The difficulty is that there is no link in 869 between the disclosure of Example 6 and the text on p.2 lines 8-10, much less the text of 280, and it is far from inevitable that the skilled person would find this information when seeking to perform Example 6. Prof Heckels received 280 from GSK’s solicitors (together with 885) before any of

the other prior art, and was directed to sequence 741 in that document. Accordingly, when presented with 869 and the problem of finding a “936-741” sequence, it was natural for him to go back to 280, where he knew that sequences for 741 were listed. Furthermore, he inadvertently used hindsight when linking the passage on p.2 lines 810 with Example 6, as by this stage, he knew that the formulation in Example 6 was the alleged infringement, Bexsero. This became clear from the following passage of cross examination at T5/833/19 – 834/8:

“Q. There is nothing, is there, in Example 6 of 869 to direct the reader back to page 2, lines 8-10?

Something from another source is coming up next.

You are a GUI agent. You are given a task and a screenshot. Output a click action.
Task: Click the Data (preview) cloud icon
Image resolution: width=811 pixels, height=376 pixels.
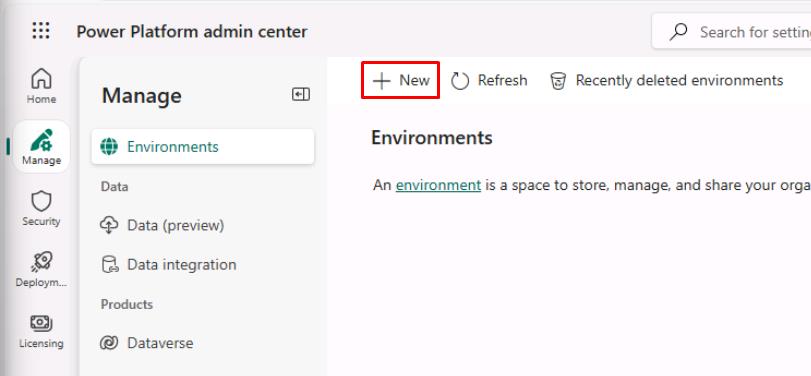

A. No, other than obviously I was aware -- I clearly did not read this only once -- that this formulation was Bexsero. Q. You were, when you read it?

A. Not immediately, no.

Q. Right.

A. Not when I read it for the first time.

Q. Right.

A. When I then started to look at the numbers and what they meant, then it became clear that it was Bexsero.

Q. That is when you went back to page 2, lines 8-10?

A. Yes.”

229.

There is a further difficulty with the case that Example 6 of 869 is enabled. The protein relied on by GSK in 869 is a 936-741 hybrid. This hybrid was not disclosed in 280, and Prof Ala’Aldeen explained that the skilled person would not know what it was, nor how to make it. Whilst it would have been possible to make some kind of hybrid of 936 and 741, the sequences for both of which were disclosed in 280, there were a number of choices as to how to do this, and the skilled person would not know if the hybrid that he produced was the same as that used in Example 6. I accept that the skilled person, when attempting to reproduce Example 6, would be free to make a variety of hybrids, without knowing which was used in that example.

230.

GSK also relied on reference 92 in 869, referred to in Example 4, which also used 936-741. However, reference 92 discloses a 741 sequence, but does not disclose any 936 sequence. In order to find 936, the skilled person would have to combine the disclosure of reference 92 with 280, which is far from inevitable. Even then, he would be free to make a variety of hybrids, without knowing which was used in Example 6, for the reasons set out above.

231.

For those reasons, I reject the case of anticipation of claim 1 in the light of 869. If I had accepted that claim 1 was anticipated, then I would have held that all other claims were anticipated, save for claims 18-20. There is no information as to the efficacy of the formulations disclosed in 869, since its invention is only concerned with improved stability. In particular, there is no disclosure in 869 that any of its proteins, and in particular 936-741, would give any bactericidal response. Therefore, it contains no disclosure of the functional technical features of claims 18-20.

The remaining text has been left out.